··· Information provided ···
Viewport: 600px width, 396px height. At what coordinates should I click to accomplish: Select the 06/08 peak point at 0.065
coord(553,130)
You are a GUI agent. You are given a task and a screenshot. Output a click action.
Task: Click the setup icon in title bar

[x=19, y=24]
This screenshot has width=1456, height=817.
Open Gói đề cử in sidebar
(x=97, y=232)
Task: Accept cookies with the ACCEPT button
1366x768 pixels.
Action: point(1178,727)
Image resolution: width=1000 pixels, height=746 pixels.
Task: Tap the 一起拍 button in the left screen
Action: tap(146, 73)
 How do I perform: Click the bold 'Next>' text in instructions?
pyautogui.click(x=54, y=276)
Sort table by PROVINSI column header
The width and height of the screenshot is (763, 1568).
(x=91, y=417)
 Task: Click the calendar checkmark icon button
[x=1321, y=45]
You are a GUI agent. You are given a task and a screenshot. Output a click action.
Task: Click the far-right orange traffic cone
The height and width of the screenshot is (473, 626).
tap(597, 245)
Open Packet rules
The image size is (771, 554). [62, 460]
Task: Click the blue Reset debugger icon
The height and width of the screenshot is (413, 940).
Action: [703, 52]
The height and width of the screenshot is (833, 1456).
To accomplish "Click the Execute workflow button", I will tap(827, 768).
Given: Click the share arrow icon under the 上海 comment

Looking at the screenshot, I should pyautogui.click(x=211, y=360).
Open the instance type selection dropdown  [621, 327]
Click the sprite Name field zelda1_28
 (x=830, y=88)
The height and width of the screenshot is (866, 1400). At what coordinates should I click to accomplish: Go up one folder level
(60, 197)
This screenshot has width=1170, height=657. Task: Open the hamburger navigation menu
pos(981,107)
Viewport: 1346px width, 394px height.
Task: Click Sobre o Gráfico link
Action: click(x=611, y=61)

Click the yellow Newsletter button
···
## Work to complete
Nothing should appear in the answer except the lines from the one containing "Task: Click the far-right orange traffic cone" to the end of the data above, reproduced exactly.

## Exercise result
Task: Click the far-right orange traffic cone
The height and width of the screenshot is (473, 626).
tap(597, 245)
Open Packet rules
The image size is (771, 554). [62, 460]
Task: Click the blue Reset debugger icon
The height and width of the screenshot is (413, 940).
Action: [703, 52]
The height and width of the screenshot is (833, 1456).
To accomplish "Click the Execute workflow button", I will tap(827, 768).
Given: Click the share arrow icon under the 上海 comment

Looking at the screenshot, I should pyautogui.click(x=211, y=360).
Open the instance type selection dropdown  [621, 327]
Click the sprite Name field zelda1_28
 (x=830, y=88)
The height and width of the screenshot is (866, 1400). At what coordinates should I click to accomplish: Go up one folder level
(60, 197)
This screenshot has width=1170, height=657. Task: Open the hamburger navigation menu
pos(981,107)
Viewport: 1346px width, 394px height.
Task: Click Sobre o Gráfico link
Action: click(x=611, y=61)

Click the yellow Newsletter button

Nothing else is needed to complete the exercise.